Minha vez, anuncio para a moça do caixa que me atende:
- Oi, moça. Eu queria fazer um depósito.
- Cheque ou dinheiro?
- Cheque, digo eu.
Ela me olha com um sorriso complacente. Em verdade, vos digo: quando uma mulher lhe olha com um sorriso complacente, saia da frente. Elas rodam a baiana.
- Cheque só no auto-atendimento, disse-me, de maneira muito mais cordial do que eu esperava. Preciso parar com essas neuroses, quem sabe recuperar um pouco da fé na raça humana. Nem todo mundo faz da indelicadeza estilo de vida.
Mas estranhei, admito. Como assim não faz depósito de cheque aqui? Qual é a puta diferença? Não, não faz. Sinto muito. Quem sentia muito era eu, oras. Mas como não entendo nada de bancos, achei melhor não prolongar a discussão. Ela voltava a sorrir complacentemente e o mais correto de minha parte era não abusar da sorte, já que escapara ileso da primeira vez. Volvi e fui ao caixa eletrônico. Agradeci ao fato de não haver fila, pois sabia que ia demorar uns bons dez minutos até entender a lógica da máquina; assim, eu não corria o risco de ser xingado pela demora. Processo feito, dinheiro depositado, atravessei a rua para tomar uma cerveja, satisfeito. Oras, agora já sou um homenzinho, tenho o direito de molhar a goela nesta tarde de calor infernal, esta guerra já perdida contra o sol de dezembro. Acabei tomando umas seis, eufórico, e duas ou três cachaças, de modo que voltei para casa um tanto embriagado. Mas satisfeito. Muito satisfeito.

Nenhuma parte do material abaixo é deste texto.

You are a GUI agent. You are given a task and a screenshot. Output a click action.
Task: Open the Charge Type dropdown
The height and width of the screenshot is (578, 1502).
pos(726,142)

No dia seguinte minha mãe novamente (sempre ela, sempre novamente) alertou-me para o fato de que seria melhor tirar um extrato, ter uma prova caso alguma coisa ocorresse com meu rico dinheirinho. Minha mãe vive às voltas com essas teorias conspiratórias. Contrariei-me. Disse que ir dois dias seguidos ao banco ia contra meus princípios. Eu podia ter um piripaque, pegar uma infecção naquele ambiente asséptico. Sim, uma infecção, ora pois. A pior das infecções – a infecção do lucro pelo lucro. Ela limitou-se a perguntar quando eu de fato ia crescer. Fiquei desarmado e, batalha perdida, fui novamente ao banco. Caixa eletrônico, apertar os botõezinhos, tira da carteira o papel com o número da conta, errar a digitação, voltar, fazer de novo, e agora onde diabos eu enfiei minha senha? Por fim, surpresa: saldo zero. Zero. Zero! Mas não é possível, será o Benedito?, ontem mesmo moça, lembra de mim? Pois então, ontem mesmo eu vim aqui, não vim. Sim, naturalmente que vim. Não estou ficando louco. Pois então, ontem mesmo eu vim aqui e depositei nesta conta aqui – apontava para o papel com o número da conta – e depositei dinheiro. Quanto? Oras, quanto, como assim? Não seja indiscreta. Quando é problema meu. Sim, meu. O problema seu é que o depósito desapareceu. Sim, eu tenho certeza. Desapareceu sem deixar rastros, como se nunca tivesse estado lá.
De fato, nunca estivera lá. Demorei boa parte da tarde pra perceber que tinha depositado o dinheiro na conta errada. Inferi daí que bom mesmo é não crescer. Bom mesmo é ser criança. Bom mesmo é jamais precisar atravessar o deserto dos banqueiros.